Controlling the competition from within the Matrix

You may have noticed that on occassion, the regular update feature of the FC competition has been slow to start (a couple of times starting at about midday, and once pausing in the afternoon). There are technical reasons for this (see below), but now it should be sorted.

However, if you were worrying that I'm not giving proper attention to the competition - you can set your minds at rest. On Friday, while in the local cinema watching The Matrix Reloaded, I realised that I hadn't started up the program which fetches the scorecards & updates the scores. Luckily, even from within the matrix, the Fantasy competition is still only a GPRS-phone connection away. So one minute later, without leaving my chair, I had kicked the updater into action. Personally, I think that's a much neater trick than Neo's ability to stop bullets :-)

The technical problem with the system is that I need to start a process each morning which (every 5 mins) downloads all the scorecard webpages, parses them and updates everyones scores. The best way to do this is to have the process started every day a given time (e.g. 10:30) automatically (a cron-job in Unixspeak). Unfortunately, the company that hosts yule.org don't give users access to this, so at the moment I have to manually kick it (by accessing 1 webpage) sometime before start of play each day. This works fine unless I forget.

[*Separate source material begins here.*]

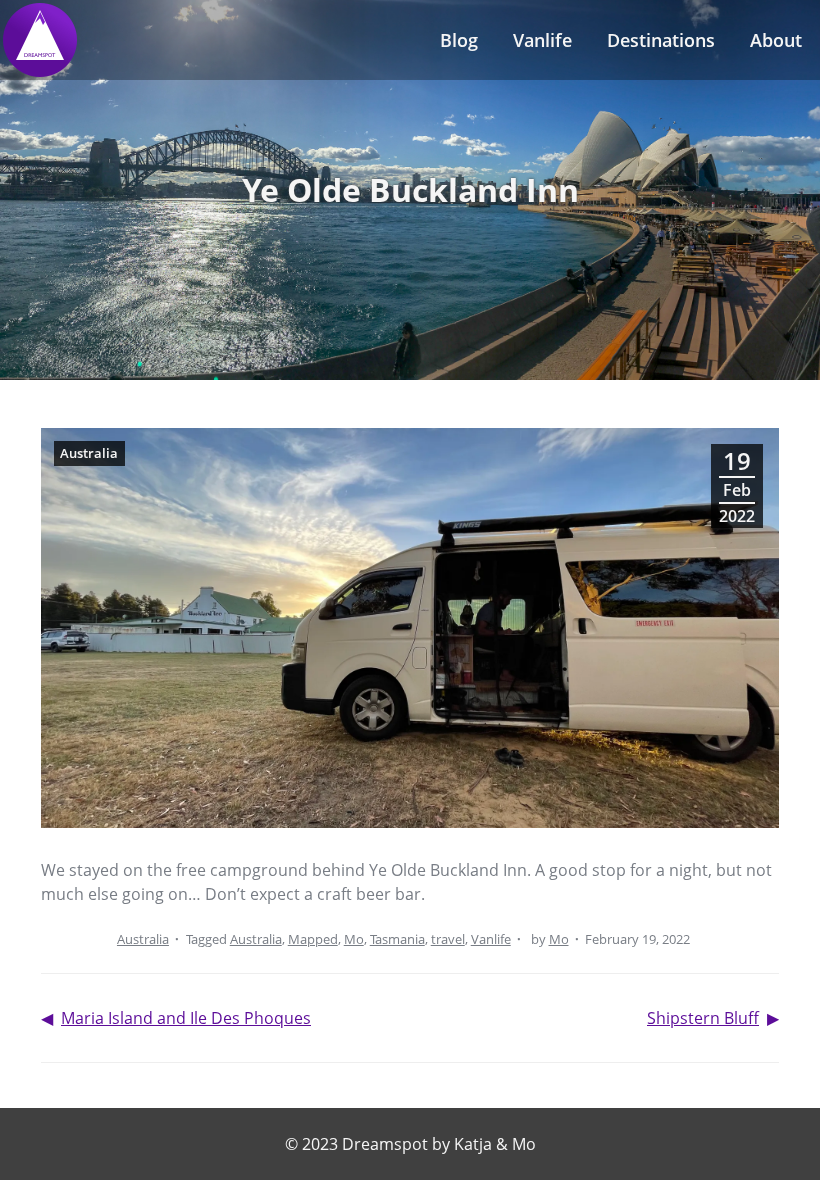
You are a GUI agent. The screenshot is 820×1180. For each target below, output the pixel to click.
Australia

The new improved solution, which is going into action this week, is to have a timed (cron) process on a different machine kick yule.org at the correct time. That machine is yule.homeip.net (aka 'jujuflop'), the machine which sits on top of my fridge at home in Taipei, permanently connected via ADSL.

An associated problem is that occasionally my updater program gets killed on yule.org (either the machine occasionally resets, or does some 'internal spring-cleaning' of processes). I plan to get round this problem by putting a little extra script into the FC homepage, which checks every time someone requests that page that the updater is running (if it should be running), and restarts it if not.